At the beginning, let us denote by ~I~ the number of input lines starting with letter I (i.e. reconfigurations). Similarly, let ~Q~ be the number of rides.

Simple solutions

One possible simple, although not optimal, solution is to represent the trail as a vector ~A~, where ~A[i]~ denotes the elevation after the ~i^\text{th}~ rail. The complexity of processing a reconfiguration (we call this operation insertion) is ~\mathcal O(n)~. Single query about a ride also takes ~\mathcal O(n)~, so the total time complexity is ~\mathcal O((I+Q)n)~. Moreover, memory complexity is ~\mathcal O(n)~ which is far too high to not exceed the memory limit in large test cases.

Another simple approach is to represent the track as a sorted list of disjoint intervals such that throughout each interval, the difference of elevation over every rail is the same. This way we have insertion and query complexity of ~\mathcal O(I)~, so the entire solution is ~\mathcal O((I+Q)I)~. Memory complexity is ~\mathcal O(I)~.

Model solution

A data structure used in the model solution is a binary tree. Each of its nodes describes an interval (i.e. a number of consecutive rails) ~J = \left[2^k t, 2^k (t+1)\right)~, for some integers ~k~ and ~t~. The information contained in the node is

• ~S_J = \sum_{i \in J} d_i~
• ~H_J = \max\left(\{0\} \cup \left\{\sum_{2^k t \le i \le j} d_i : j \in J\right\}\right)~

The node is a leaf if all the values ~d_i~ are equal. In this case computing ~S_J~ and ~H_J~ is trivial. Otherwise, the node has two sons, with assigned intervals ~J_1 = \left[2^{k-1} (2t), 2^{k-1} (2t+1)\right)~ and ~J_2 = \left[2^{k-1} (2t+1), 2^{k-1} (2t+2)\right)~. In this case ~S_J~ and ~H_J~ are computed as ~S_J = S_{J_1}+S_{J_2}~ and ~H_J = \max\{H_{J_1}, S_{J_1}+H_{J_2}\}~. The root of the tree represents the interval ~\left[0, 2^{\lceil \log_2 n \rceil}\right)~.

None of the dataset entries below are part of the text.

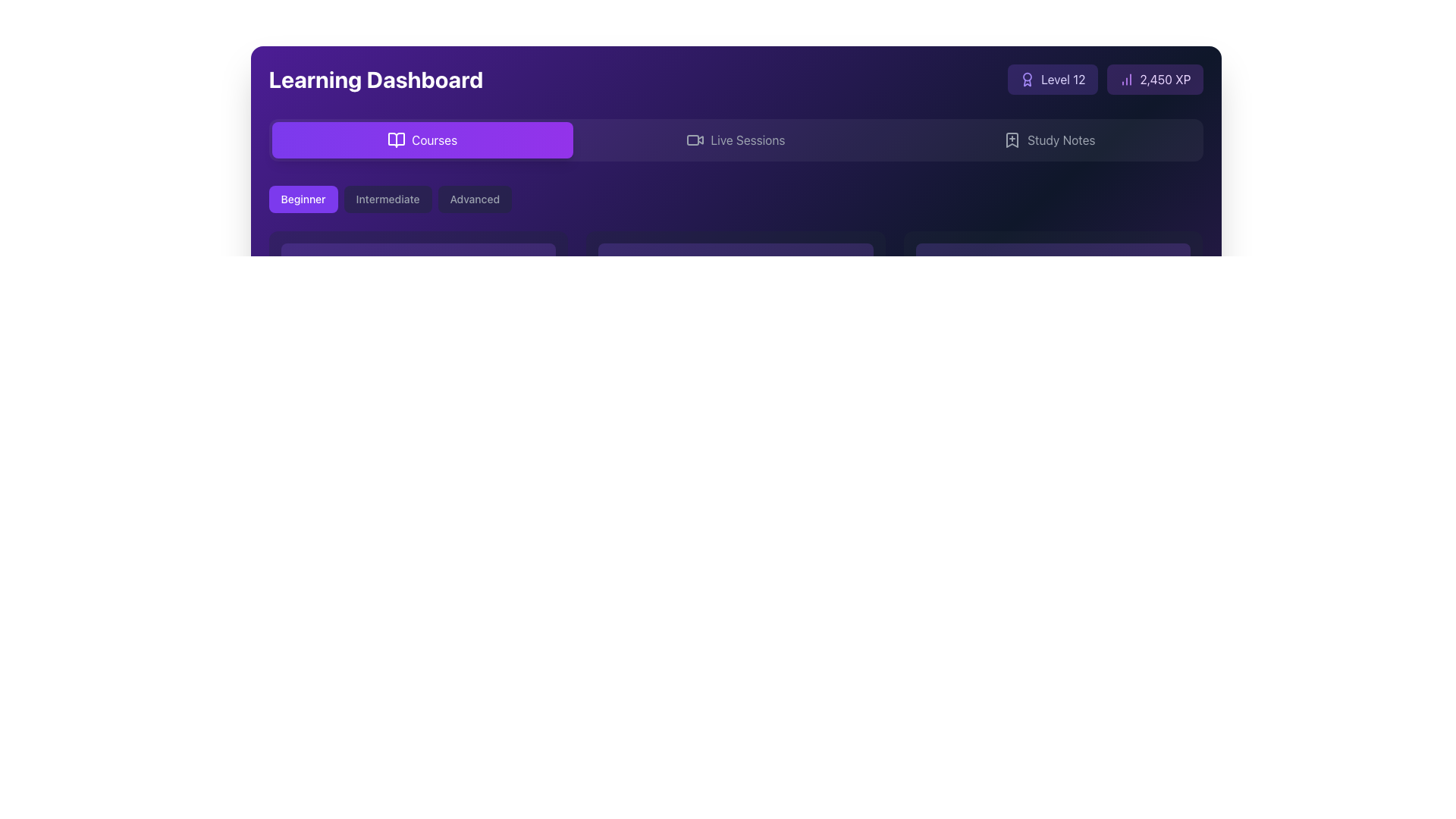 The height and width of the screenshot is (819, 1456). What do you see at coordinates (1062, 79) in the screenshot?
I see `the static text display element showing 'Level 12' in light violet color, located in the top-right section of the interface` at bounding box center [1062, 79].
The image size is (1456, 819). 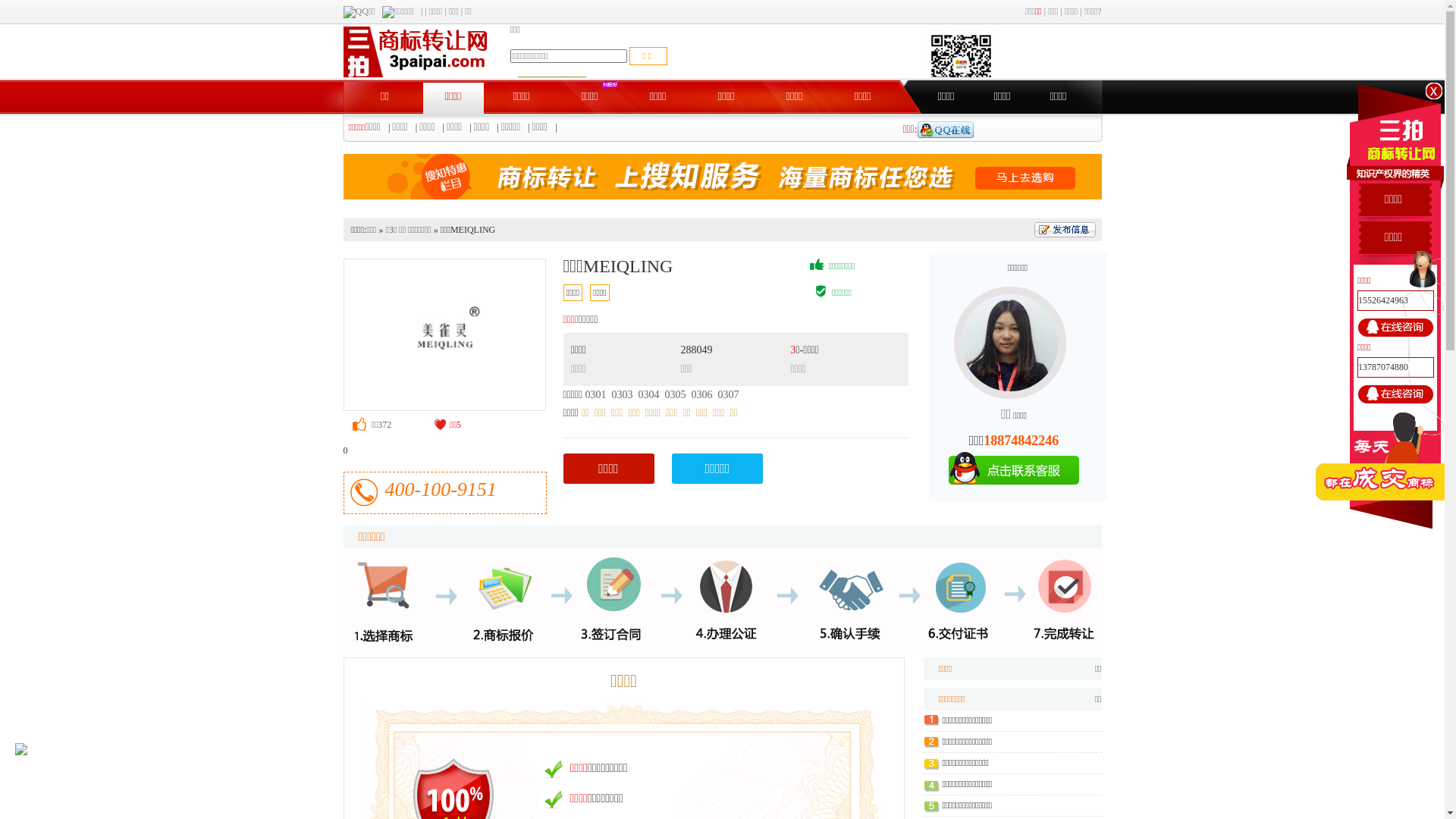 I want to click on '0306', so click(x=701, y=394).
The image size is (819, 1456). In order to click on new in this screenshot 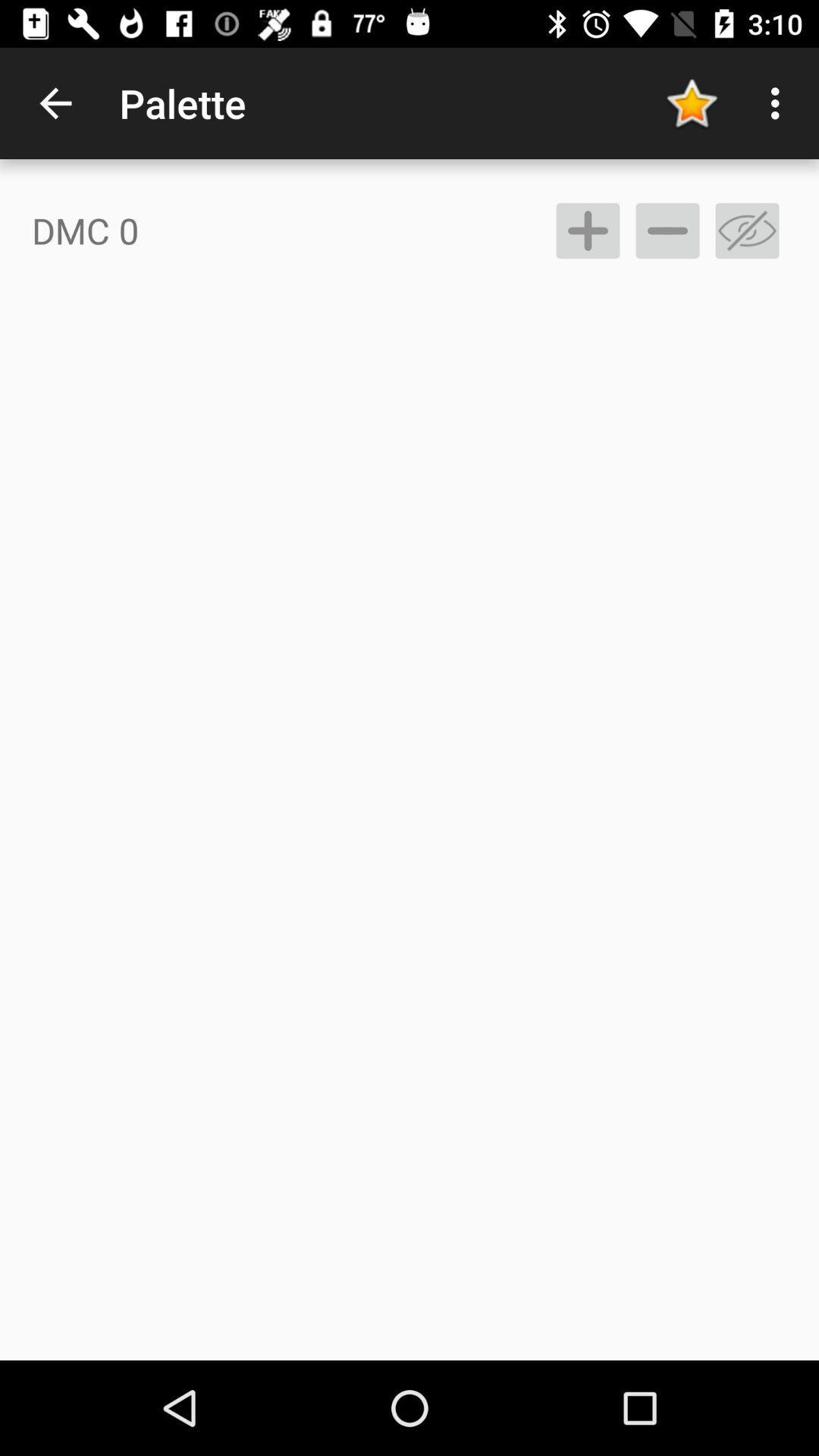, I will do `click(587, 230)`.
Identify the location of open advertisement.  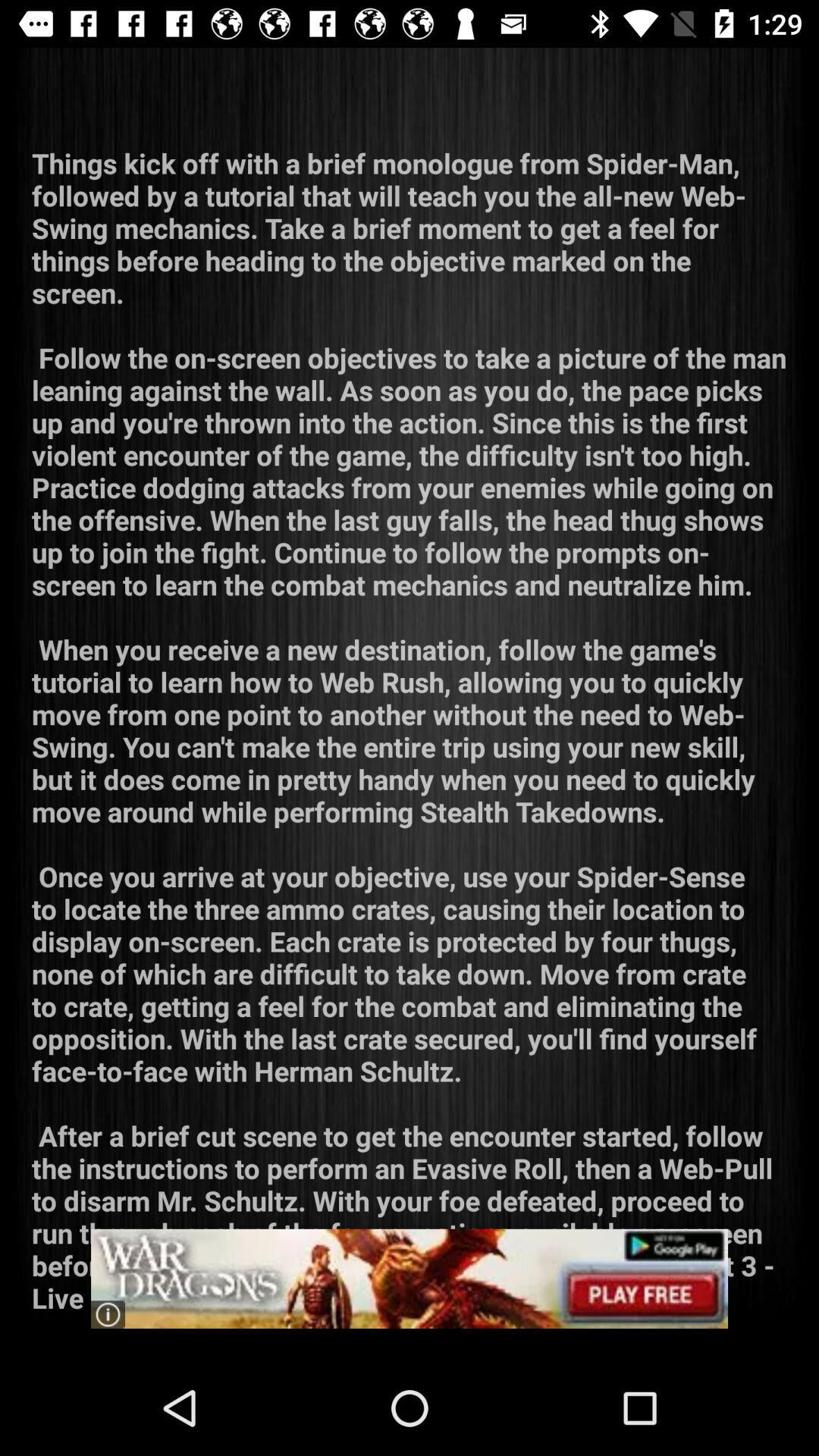
(410, 1278).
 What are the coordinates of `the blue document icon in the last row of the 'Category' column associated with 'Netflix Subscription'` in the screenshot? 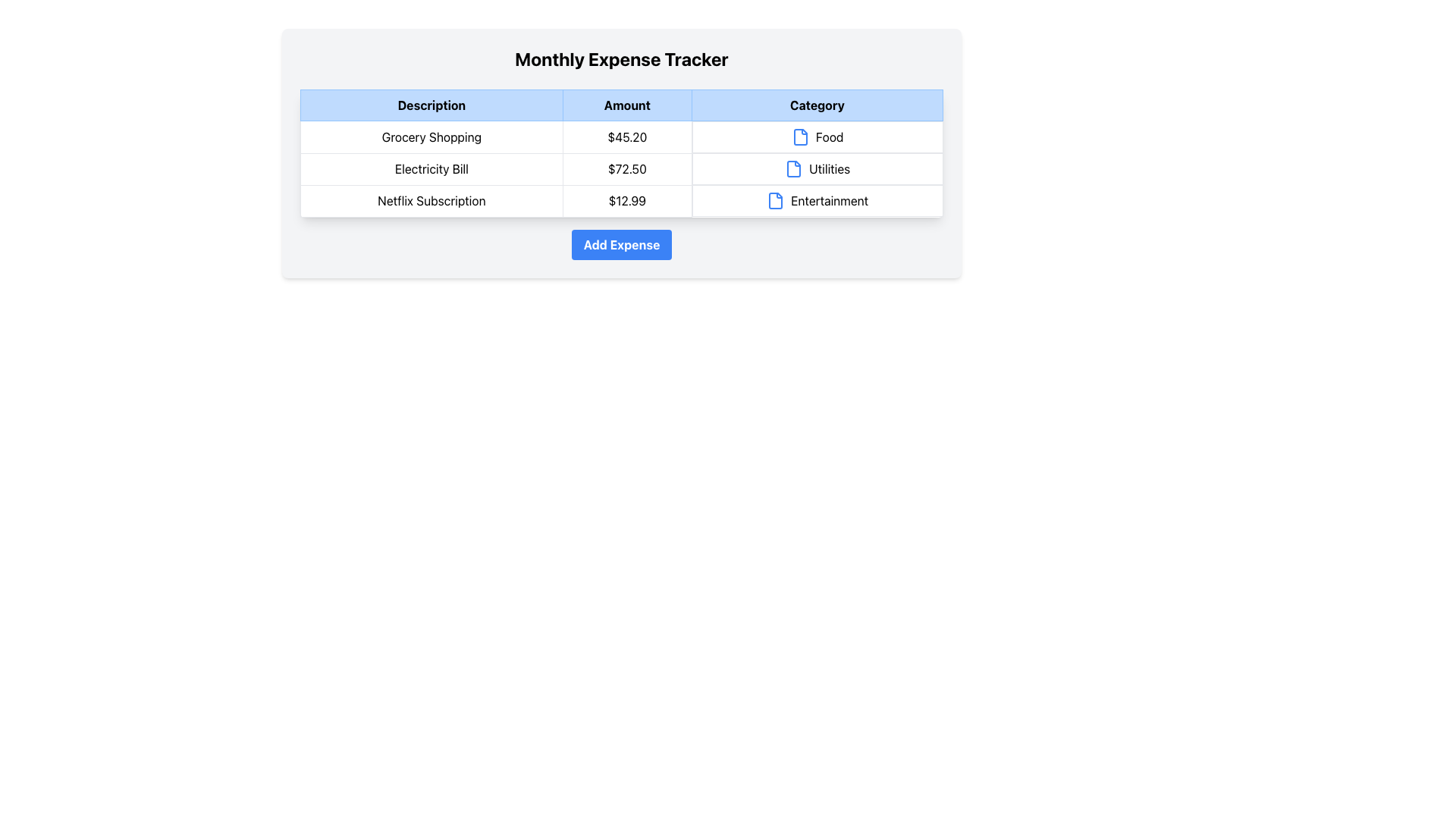 It's located at (776, 200).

The key operation is reconfiguration of the track. It requires inserting or modifying at most ~2 \lceil \log_2 n \rceil~ nodes into the tree. Similarly, processing a query about a ride requires traversing at most ~\lceil \log_2 n \rceil~ nodes. Therefore, such a solution has time complexity of ~\mathcal O((I+Q) \log n)~ and memory complexity ~\mathcal O(I \log n)~.

Even better solution

We are not required to process the input line by line. Instead, we can read in the entire input and know in advance, which parts of the track will be reconfigured at all. Let ~M~ be a sorted vector of the ends of all the intervals contained in all the I-records of the input. We can also assume, that the length of ~M~ is some power of ~2~ (if not, we extend ~M~ by adding some large values).

Now we use a tree very similar to the one described in the previous section. The difference is, that each node describes an interval ~I = \left[M[2^k t], M[2^k (t+1)]\right)~. We can store such a tree in a single vector, just like in the standard implementation of a heap. Since the size of ~M~ is ~\mathcal O(I)~, so the total time complexity is ~\mathcal O((I+Q) \log I)~ and memory complexity is reduced to ~\mathcal O(I+Q)~.